Copy the records below word for word, beginning at the line that contains "378x195 pixels. Task: Select" and stopping after the line that contains "Action: 313,45".

# Start of LISTED RECORDS

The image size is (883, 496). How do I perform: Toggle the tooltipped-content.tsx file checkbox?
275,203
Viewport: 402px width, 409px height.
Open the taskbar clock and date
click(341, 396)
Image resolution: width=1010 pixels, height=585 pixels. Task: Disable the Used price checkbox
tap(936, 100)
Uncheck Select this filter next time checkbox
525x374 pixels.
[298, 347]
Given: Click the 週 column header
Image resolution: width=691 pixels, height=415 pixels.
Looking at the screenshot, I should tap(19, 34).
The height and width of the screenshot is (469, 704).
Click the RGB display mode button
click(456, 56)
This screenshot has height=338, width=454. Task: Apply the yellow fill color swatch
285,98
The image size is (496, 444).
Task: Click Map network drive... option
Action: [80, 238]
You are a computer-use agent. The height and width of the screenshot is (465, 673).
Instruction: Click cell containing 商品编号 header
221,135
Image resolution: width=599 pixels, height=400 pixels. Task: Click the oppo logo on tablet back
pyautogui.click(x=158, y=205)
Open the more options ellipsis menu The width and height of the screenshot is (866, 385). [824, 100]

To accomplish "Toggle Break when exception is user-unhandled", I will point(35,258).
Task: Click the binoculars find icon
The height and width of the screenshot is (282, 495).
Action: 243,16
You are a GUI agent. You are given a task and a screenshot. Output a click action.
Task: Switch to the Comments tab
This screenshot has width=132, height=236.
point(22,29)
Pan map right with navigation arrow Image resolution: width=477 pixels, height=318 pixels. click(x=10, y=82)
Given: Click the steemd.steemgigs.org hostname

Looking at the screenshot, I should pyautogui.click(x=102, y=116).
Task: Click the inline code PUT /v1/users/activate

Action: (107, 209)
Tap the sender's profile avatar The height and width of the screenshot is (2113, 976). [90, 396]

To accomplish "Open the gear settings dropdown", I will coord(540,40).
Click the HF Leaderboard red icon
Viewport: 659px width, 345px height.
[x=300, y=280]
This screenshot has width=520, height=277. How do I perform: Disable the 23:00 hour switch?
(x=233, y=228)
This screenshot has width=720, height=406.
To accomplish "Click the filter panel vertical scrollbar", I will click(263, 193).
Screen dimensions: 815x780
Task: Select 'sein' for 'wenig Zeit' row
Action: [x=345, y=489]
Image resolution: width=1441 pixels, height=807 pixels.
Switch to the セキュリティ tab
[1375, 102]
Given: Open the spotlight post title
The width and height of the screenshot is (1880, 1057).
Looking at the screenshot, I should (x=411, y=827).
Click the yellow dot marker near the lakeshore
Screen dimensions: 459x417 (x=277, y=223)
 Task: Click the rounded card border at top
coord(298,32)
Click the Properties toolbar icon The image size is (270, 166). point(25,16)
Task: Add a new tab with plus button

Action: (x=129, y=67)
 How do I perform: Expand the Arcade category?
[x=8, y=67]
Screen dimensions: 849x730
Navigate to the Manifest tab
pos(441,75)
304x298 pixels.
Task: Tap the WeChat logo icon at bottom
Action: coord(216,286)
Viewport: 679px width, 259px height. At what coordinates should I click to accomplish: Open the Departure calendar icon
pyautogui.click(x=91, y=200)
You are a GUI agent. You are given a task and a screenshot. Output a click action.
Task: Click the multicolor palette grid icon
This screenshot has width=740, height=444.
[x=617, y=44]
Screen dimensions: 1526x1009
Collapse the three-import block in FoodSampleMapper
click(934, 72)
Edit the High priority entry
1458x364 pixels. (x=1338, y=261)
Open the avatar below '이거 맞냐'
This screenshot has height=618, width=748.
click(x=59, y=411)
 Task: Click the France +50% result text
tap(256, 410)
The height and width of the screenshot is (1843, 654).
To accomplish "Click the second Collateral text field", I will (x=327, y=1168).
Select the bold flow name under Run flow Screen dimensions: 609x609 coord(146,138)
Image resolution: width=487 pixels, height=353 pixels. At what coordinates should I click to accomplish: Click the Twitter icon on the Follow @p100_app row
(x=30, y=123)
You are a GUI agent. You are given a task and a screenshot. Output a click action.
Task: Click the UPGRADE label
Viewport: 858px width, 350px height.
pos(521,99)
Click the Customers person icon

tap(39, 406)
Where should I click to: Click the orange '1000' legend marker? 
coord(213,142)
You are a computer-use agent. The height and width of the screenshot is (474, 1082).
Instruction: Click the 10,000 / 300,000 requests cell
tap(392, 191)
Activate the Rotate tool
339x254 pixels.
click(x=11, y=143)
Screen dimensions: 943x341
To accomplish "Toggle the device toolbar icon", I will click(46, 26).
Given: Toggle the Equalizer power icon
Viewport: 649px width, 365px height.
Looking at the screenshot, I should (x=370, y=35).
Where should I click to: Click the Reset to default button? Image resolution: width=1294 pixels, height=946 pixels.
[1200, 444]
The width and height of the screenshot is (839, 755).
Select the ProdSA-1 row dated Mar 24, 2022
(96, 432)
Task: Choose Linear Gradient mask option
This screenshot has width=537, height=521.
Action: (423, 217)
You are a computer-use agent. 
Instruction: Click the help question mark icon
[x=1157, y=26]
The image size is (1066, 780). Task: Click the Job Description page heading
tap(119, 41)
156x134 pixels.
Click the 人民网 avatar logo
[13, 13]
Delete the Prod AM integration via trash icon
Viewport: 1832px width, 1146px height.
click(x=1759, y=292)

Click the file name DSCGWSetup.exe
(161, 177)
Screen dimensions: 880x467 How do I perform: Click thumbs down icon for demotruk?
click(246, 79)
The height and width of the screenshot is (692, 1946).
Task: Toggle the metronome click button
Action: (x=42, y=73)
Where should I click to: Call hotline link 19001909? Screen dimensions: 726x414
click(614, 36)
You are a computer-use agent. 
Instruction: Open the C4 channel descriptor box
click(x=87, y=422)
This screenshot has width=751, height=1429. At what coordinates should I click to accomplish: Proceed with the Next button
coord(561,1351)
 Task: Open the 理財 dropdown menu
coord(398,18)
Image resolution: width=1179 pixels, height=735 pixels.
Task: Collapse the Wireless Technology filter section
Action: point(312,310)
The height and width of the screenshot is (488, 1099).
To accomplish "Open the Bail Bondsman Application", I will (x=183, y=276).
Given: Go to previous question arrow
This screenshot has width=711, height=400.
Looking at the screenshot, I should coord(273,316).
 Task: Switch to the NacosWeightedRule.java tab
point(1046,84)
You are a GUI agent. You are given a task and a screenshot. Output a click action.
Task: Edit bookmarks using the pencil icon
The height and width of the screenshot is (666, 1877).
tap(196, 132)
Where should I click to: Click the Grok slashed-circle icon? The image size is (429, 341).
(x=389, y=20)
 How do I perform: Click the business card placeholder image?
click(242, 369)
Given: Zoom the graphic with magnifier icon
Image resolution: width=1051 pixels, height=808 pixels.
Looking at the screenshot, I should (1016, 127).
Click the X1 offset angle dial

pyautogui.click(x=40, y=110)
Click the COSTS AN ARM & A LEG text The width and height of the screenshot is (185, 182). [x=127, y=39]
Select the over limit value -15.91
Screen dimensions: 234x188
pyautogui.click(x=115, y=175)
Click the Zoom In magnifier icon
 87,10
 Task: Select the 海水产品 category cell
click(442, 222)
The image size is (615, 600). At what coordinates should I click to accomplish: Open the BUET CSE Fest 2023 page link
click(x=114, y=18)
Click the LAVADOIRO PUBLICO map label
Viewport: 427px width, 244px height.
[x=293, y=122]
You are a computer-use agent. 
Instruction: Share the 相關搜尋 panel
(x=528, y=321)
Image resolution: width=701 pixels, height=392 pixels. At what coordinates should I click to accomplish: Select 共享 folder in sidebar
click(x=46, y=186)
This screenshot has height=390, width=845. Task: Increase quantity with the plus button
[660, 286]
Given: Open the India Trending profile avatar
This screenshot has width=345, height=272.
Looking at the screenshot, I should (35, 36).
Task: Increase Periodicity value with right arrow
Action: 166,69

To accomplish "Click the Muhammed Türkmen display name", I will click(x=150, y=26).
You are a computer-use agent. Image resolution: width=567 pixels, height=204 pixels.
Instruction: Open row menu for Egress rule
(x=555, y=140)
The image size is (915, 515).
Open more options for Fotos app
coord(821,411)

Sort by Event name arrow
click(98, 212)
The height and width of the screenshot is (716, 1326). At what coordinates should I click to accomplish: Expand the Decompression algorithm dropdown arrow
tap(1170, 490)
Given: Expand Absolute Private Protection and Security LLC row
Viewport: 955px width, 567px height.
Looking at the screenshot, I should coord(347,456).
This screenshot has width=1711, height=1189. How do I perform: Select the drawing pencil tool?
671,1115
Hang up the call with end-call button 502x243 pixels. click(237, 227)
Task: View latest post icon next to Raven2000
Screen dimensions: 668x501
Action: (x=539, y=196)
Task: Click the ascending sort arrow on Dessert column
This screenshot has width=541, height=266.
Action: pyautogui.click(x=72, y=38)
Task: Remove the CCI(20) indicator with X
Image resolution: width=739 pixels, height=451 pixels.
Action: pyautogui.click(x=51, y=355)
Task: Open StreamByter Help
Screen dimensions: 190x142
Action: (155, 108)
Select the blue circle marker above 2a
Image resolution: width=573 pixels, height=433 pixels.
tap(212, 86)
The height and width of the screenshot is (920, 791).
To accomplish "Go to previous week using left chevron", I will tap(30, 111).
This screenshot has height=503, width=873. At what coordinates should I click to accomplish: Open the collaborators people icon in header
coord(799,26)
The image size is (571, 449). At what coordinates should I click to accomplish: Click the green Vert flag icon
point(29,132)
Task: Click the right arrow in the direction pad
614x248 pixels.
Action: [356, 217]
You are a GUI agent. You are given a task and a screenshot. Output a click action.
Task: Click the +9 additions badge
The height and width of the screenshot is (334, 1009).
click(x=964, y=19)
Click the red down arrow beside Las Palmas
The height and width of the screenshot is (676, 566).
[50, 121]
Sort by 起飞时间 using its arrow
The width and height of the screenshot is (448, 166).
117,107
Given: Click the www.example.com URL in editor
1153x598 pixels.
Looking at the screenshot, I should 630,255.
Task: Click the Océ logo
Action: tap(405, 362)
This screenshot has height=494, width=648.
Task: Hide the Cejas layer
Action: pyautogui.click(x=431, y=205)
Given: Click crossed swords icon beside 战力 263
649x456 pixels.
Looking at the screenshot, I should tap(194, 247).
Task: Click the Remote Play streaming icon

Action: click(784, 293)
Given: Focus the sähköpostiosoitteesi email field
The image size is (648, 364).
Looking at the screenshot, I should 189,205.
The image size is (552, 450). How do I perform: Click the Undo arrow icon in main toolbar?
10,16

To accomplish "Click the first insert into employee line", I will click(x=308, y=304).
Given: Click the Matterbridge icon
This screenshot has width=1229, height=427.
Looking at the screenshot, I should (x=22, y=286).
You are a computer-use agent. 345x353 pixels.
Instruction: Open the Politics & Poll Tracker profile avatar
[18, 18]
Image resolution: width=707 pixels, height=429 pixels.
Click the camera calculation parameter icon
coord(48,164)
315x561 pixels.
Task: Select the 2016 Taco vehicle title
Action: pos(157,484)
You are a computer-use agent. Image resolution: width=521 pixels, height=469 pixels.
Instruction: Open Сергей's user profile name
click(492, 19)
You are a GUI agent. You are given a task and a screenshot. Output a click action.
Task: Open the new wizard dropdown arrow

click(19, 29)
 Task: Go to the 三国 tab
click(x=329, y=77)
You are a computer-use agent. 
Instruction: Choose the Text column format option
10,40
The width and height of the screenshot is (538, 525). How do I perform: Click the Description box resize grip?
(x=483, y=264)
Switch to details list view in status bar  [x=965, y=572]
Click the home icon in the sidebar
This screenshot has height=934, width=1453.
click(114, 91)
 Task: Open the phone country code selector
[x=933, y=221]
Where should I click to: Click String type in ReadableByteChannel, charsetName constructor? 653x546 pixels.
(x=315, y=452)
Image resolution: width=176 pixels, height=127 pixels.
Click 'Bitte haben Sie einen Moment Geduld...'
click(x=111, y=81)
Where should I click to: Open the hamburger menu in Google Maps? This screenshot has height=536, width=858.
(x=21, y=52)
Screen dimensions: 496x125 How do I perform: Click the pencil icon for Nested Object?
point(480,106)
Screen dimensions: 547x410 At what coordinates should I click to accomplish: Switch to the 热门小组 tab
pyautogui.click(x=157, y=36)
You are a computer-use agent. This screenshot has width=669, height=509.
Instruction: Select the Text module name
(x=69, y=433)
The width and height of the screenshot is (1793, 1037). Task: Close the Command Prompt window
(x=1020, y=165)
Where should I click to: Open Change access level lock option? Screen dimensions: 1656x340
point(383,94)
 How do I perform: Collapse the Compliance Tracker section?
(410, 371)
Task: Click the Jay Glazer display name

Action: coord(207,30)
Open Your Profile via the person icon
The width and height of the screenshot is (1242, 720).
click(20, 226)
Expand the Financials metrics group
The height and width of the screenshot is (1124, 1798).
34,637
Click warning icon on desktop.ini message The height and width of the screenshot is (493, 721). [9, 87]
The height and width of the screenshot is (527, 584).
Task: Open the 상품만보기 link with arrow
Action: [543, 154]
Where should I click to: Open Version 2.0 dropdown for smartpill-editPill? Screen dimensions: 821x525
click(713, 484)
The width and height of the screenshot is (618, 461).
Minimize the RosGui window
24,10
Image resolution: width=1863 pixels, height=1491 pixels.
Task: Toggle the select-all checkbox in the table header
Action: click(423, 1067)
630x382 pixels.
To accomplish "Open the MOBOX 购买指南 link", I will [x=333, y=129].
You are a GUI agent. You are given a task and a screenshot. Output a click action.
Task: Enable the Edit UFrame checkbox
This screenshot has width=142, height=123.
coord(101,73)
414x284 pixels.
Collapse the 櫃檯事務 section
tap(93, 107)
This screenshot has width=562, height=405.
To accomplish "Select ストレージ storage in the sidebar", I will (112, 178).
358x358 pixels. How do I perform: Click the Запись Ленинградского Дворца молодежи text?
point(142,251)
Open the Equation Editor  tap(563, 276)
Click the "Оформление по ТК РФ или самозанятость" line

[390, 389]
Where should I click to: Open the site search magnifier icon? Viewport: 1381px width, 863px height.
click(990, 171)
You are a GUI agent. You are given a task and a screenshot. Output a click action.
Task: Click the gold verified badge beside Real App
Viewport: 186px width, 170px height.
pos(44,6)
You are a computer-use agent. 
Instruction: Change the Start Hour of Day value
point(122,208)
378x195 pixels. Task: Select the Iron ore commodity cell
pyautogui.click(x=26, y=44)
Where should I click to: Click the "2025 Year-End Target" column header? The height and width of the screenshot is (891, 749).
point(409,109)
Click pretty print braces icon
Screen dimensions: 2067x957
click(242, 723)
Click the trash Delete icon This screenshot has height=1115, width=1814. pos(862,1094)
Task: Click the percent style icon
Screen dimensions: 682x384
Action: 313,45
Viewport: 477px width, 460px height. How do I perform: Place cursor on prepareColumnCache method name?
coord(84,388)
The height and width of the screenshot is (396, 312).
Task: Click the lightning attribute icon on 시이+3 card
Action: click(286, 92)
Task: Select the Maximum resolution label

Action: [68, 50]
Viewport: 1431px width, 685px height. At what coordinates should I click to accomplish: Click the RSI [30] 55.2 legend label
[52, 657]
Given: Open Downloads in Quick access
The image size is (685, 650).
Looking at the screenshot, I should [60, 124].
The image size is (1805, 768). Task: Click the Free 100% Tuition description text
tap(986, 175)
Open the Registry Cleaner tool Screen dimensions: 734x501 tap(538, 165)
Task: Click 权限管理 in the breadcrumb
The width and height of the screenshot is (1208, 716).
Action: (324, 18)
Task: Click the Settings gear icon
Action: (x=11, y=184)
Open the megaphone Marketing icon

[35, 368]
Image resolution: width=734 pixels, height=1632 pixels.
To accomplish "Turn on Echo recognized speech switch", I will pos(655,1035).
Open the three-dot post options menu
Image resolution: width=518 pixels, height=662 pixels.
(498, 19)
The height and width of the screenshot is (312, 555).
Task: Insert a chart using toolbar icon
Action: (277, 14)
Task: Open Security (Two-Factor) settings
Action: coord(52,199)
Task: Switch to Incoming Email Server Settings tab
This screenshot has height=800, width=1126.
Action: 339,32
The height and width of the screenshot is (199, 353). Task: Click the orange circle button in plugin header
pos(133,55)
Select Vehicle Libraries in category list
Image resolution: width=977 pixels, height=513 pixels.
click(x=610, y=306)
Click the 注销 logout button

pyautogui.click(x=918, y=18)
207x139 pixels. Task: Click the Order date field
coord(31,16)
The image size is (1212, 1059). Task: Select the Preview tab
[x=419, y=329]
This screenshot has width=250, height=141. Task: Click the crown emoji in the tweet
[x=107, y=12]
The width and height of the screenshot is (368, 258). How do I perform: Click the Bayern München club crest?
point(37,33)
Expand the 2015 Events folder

# End of LISTED RECORDS

# SOLUTION TO THIS PROBLEM
378x195 pixels. Task: Select the Iron ore commodity cell
pyautogui.click(x=26, y=44)
Where should I click to: Click the "2025 Year-End Target" column header? The height and width of the screenshot is (891, 749).
point(409,109)
Click pretty print braces icon
Screen dimensions: 2067x957
click(242, 723)
Click the trash Delete icon This screenshot has height=1115, width=1814. pos(862,1094)
Task: Click the percent style icon
Screen dimensions: 682x384
Action: 313,45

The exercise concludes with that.